French mourn and hunt for accomplices after police attacked
A day after a small group of people on the fringe of an otherwise peaceful labor protest clashed with police and broke windows at a Paris children’s hospital, Prime Minister Manuel Valls has called on unions to cease holding protests in the French capital.
Larossi Abballa, who French police say stabbed to death a police officer and his partner in the northwestern Paris suburb of Magnanville, France, June 13, 2016.
Mr Valls said on France Inter radio: ‘I said we were at war, that this war will take a generation’.
French President Francois Hollande and his ministers stand in silent tribute to the two police officials murdered this week.
Prosecutors say Abballa had a hit list of high-profile targets that included police, politicians, journalists, rappers and other public figures.
The victims were named as Jean-Baptiste Salvaing, the 42-year-old deputy police chief in the nearby town of Les Mureaux, and Jessica Schneider, 36, an administrative assistant in the police department of another nearby suburb.
Valls blasted the troublemakers, who he said wanted to “kill” the police officers patrolling the demonstration and accused the hardline CGT union, which organised the marches, of an “ambiguous attitude” towards those attacking the authorities. “Whenever terrorist content is reported to us, we remove it as quickly as possible”, it said.

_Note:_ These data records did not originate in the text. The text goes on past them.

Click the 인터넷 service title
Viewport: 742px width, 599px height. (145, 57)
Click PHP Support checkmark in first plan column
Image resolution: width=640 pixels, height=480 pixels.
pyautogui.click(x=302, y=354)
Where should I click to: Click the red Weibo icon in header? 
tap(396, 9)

French Muslim leader Dalil Boubakeur on Wednesday condemned the attack and said jihadists like Abballa should not be allowed to move around “freely”.
Abballa made the statements in exchanges with police during a three-hour stand-off on Monday.

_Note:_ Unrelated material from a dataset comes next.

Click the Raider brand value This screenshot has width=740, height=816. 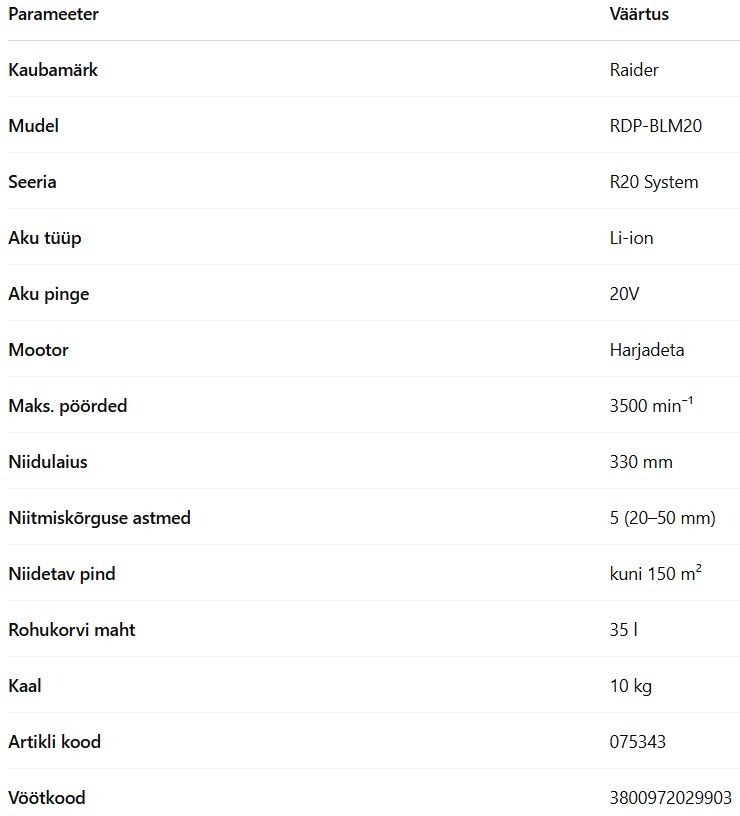click(x=634, y=70)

Abballa was sentenced in September 2013 to two-and-a-half years in prison over his role in a jihadist group with links to Pakistan, but was freed because of time already served awaiting trial.
Right-wing critics called Tuesday for “retention centers” for radical Islamists, in the same way that individuals with unsafe mental health problems can be detained.

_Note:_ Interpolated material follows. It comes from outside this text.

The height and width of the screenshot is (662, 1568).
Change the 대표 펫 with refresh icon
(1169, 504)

But Valls ruled out the idea as “dangerous”.
PARIS (AP) France’s president and prime minister warned on Wednesday that the world faces a long war to defeat terrorism.
Abballa had been under phone surveillance since February, but nothing had been found “to indicate he was preparing to carry out a violent act”, Urvoas said.
FBI agents investigate near the damaged rear wall of the Pulse Nightclub on June 12, 2016 in Orlando, Florida.
Officials say three people have been taken in for questioning.